Task directions: Set down, exactly as written, the lines from the line holding "This screenshot has height=287, width=537." to the end of the data, inclusive, skipping any pictures.

Data items:
★ ★ ★ ★

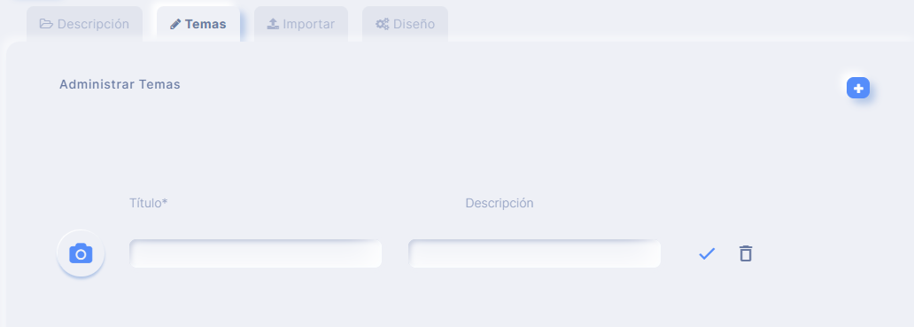The width and height of the screenshot is (914, 327).
Task: Go to the Diseño tab
Action: [405, 24]
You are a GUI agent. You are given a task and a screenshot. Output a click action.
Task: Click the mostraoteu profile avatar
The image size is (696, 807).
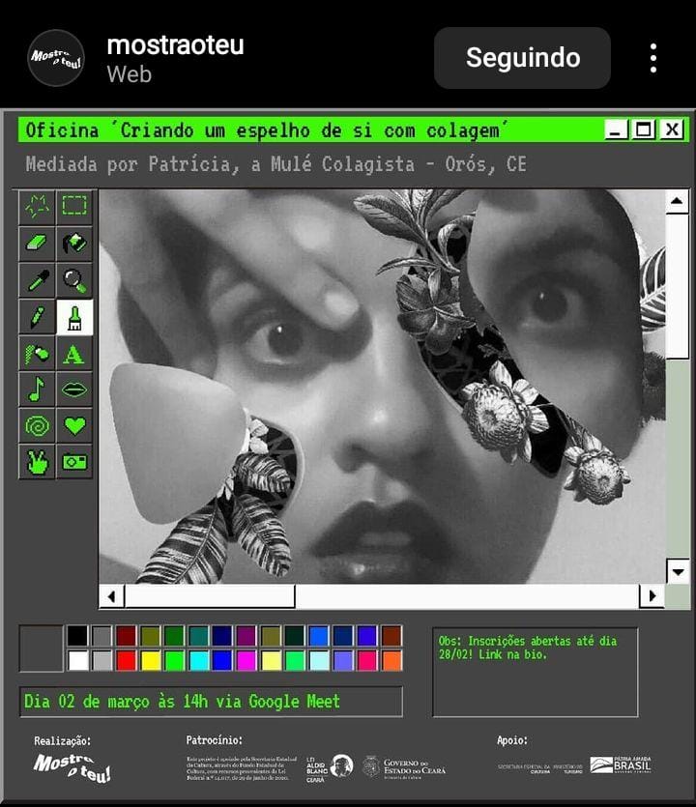[56, 58]
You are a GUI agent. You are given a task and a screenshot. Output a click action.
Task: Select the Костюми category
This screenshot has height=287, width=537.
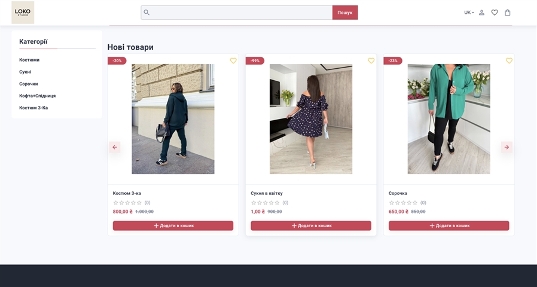[x=29, y=60]
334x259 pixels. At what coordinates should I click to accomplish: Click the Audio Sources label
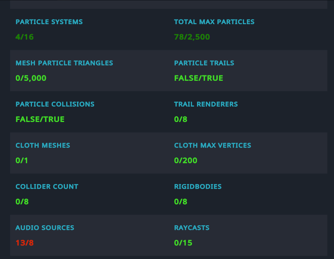coord(45,228)
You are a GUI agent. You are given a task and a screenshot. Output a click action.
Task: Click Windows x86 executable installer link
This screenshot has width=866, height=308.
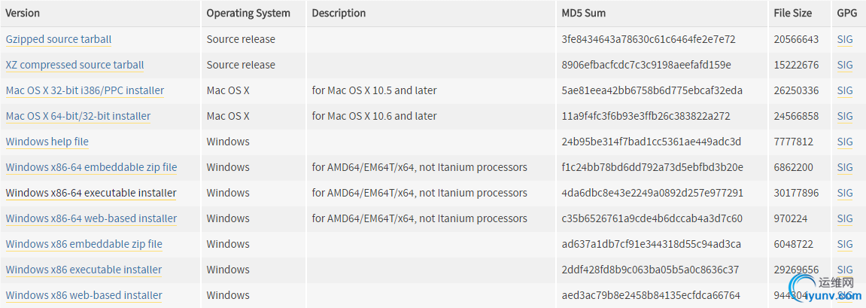84,270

★ ★ ★ ★

Answer to this task:
This screenshot has height=287, width=537.
[x=29, y=60]
334x259 pixels. At what coordinates should I click to accomplish: Click the Audio Sources label
coord(45,228)
You are a GUI agent. You are given a task and a screenshot. Output a click action.
Task: Click Windows x86 executable installer link
This screenshot has width=866, height=308.
84,270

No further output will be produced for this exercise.